Nicht nur die Kugeln töteten ihn
Ein trauriges Kapitel der deutschen Geschichte jährt sich: Am 11. April 1968 verletzte mit drei Schüssen Josef Bachmann – ein aufgehetzter und verblendeter junger Mann – vor dem Büro des Sozialistischen Deutschen Studentenbundes (SDS) am Kurfürstendamm in Berlin Rudi Dutschke (Foto), der die linke Oppositionsbewegung anführte. Bachmann tötete seinen „Feind“ sozusagen in Raten: Der von seinen Anhängern umjubelte, von Gegnern verhasste Soziologe überlebte, kämpfte sich ins Leben zurück, erlag aber 1979 doch den Spätfolgenden des Attentats.
Was Machtmissbrauch bewirken kann
Was sich am 11. April 1968 ereignete, ist ein klassisches Beispiel dafür, was Machtmissbrauch bewirken kann. Ich war damals 15 Jahre alt, Schüler in Gießen und kann mich noch gut daran erinnern, wie damals auch in unserer Universitätsstadt an der Lahn (auf dem Seltersweg und anderswo) viele Bürger – junge und ältere – mit der „Bild“-Zeitung in der Hand wild in der Luft herumfuchtelten, wenn das Thema auf diese „langhaarigen Studenten“ kam, die die Deutschen in ihrer muffigen Wohlstandsbehaglichkeit mit Themen wie „Vietnamkrieg“, „Schah-Regime“ und „Diskriminierung von Schwarzen in den USA“ störten und zudem bewiesen, dass viele ehemalige Nationalsozialisten sich in entscheidenden Stellen in der Bundesrepublik eingenistet hatten.

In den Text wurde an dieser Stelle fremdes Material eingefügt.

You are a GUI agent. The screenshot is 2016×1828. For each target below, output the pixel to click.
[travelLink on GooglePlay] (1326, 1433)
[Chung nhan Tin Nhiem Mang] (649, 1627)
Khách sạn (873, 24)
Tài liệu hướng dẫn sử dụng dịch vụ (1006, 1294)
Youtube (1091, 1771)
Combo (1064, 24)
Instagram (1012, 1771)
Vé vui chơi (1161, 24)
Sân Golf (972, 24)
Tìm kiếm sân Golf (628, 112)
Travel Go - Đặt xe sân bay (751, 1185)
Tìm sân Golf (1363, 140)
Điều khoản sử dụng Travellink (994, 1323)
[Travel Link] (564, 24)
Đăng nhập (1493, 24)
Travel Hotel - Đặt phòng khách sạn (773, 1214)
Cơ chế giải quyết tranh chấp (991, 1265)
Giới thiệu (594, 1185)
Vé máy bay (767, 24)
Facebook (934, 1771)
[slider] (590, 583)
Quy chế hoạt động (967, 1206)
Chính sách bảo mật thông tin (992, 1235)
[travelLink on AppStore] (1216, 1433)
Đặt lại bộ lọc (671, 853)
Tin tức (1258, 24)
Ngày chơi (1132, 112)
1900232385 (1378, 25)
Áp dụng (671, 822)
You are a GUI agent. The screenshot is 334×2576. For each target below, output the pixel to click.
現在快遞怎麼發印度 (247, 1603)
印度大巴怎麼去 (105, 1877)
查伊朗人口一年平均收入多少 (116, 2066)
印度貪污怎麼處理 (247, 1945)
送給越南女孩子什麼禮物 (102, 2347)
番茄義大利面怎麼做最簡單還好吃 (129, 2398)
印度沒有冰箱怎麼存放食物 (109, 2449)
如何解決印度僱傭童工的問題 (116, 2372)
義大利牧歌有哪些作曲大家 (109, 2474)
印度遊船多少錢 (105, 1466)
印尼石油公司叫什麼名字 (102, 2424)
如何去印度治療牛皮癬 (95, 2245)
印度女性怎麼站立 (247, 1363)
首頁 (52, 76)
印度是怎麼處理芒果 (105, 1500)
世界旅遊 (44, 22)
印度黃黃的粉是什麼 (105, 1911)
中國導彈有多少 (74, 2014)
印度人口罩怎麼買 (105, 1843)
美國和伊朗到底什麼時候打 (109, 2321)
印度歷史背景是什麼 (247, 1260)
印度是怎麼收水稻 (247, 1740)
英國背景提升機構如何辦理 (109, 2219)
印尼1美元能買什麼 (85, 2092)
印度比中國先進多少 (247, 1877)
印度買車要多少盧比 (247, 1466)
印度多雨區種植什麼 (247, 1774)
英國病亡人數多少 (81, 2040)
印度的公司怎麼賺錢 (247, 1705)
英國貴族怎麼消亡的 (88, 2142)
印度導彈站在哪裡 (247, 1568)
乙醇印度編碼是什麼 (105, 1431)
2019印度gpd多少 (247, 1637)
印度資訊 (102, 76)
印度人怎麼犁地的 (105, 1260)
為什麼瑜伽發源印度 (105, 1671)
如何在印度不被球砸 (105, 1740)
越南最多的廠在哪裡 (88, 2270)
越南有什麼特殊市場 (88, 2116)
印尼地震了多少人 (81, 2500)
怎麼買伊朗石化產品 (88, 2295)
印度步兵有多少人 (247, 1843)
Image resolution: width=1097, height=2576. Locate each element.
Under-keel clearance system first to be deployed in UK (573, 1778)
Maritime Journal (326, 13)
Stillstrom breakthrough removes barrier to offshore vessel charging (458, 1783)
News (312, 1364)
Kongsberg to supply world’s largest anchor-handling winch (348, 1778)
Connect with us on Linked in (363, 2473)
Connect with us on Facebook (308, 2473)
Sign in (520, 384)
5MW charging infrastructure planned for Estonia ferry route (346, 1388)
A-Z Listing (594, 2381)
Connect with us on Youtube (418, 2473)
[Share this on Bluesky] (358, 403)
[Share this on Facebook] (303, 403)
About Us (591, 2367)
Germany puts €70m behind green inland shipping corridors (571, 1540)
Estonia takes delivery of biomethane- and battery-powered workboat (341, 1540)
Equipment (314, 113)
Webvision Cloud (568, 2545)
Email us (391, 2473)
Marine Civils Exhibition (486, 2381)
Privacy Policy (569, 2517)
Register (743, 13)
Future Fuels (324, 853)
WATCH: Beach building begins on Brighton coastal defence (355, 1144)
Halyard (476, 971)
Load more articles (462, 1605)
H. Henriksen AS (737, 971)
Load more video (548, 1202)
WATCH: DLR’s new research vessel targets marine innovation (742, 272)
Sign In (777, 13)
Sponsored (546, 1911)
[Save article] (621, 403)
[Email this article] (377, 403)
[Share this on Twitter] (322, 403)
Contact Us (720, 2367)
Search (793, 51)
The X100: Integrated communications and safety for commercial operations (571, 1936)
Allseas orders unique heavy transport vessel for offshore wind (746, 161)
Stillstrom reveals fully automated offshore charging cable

Die Springer-Presse (und nicht nur die) wütete gegen die Protestierenden. Hinzu kam, dass es Politiker wie Franz Josef Strauß gab, die pausenlos vornehmlich die Apo (Außerparlamentarische Opposition) auf dem niedrigsten Niveau attackierten und dafür von zahlreichen fanatisierten Sympathisanten frenetischen Applaus erhielten. So entstand durch das verbale Zündeln verschiedener Medien sowie Politikerinnen und Politikern (nicht nur aus dem rechten Lager) eine hochexplosive Mischung, die im Kopf des Attentäters Josef Bachmann ein fatales Feuer entfachte und ihn schließlich zu den Schüssen auf Rudi Dutschke trieb. Bachmann war eifriger Leser unter anderem der Deutschen National-Zeitung, die ihre Leser aufgefordert hatte, Dutschke „zu stoppen“. Wie gesagt: Es waren nicht nur die Springer-Zeitungen, die gegen die „ungewaschenen Studenten“ agierten. Die Macht der Presse hatte in der Tat dazu beigetragen, dass ein Mensch sterben musste.
Der 11. April wiederholt sich immer wieder
Hat man daraus gelernt? Sind die Medien heute von solchem Machtmissbrauch frei? Leider nicht überall, wie man weiß. Schlimm, dass sich beispielsweise in Ländern, in denen auf den Menschenrechten herumgetrampelt wird, sehr schnell karrieregeile Typen in bedeutende Machtpositionen hangeln, die im Fahrwasser der Unterdrücker schwimmen: Journalisten, Juristen, Politiker, die Proteste im Keim ersticken und Andersdenkende wegsperren und zur Tötung von Oppositionellen beitragen. Der 11. April 1968 im damaligen West-Berlin wiederholt sich international also immer wieder. Glücklicherweise gibt es genügend Menschen, die sich ihre Zivilcourage bewahrt haben und denen, die ihre Macht missbrauchen, nicht nachlaufen. Das macht Hoffnung, wenn man auf den Tag zurückblickt, als die Saat von Propagandablättern bewirkte, dass auf Rudi Dutschke geschossen wurde.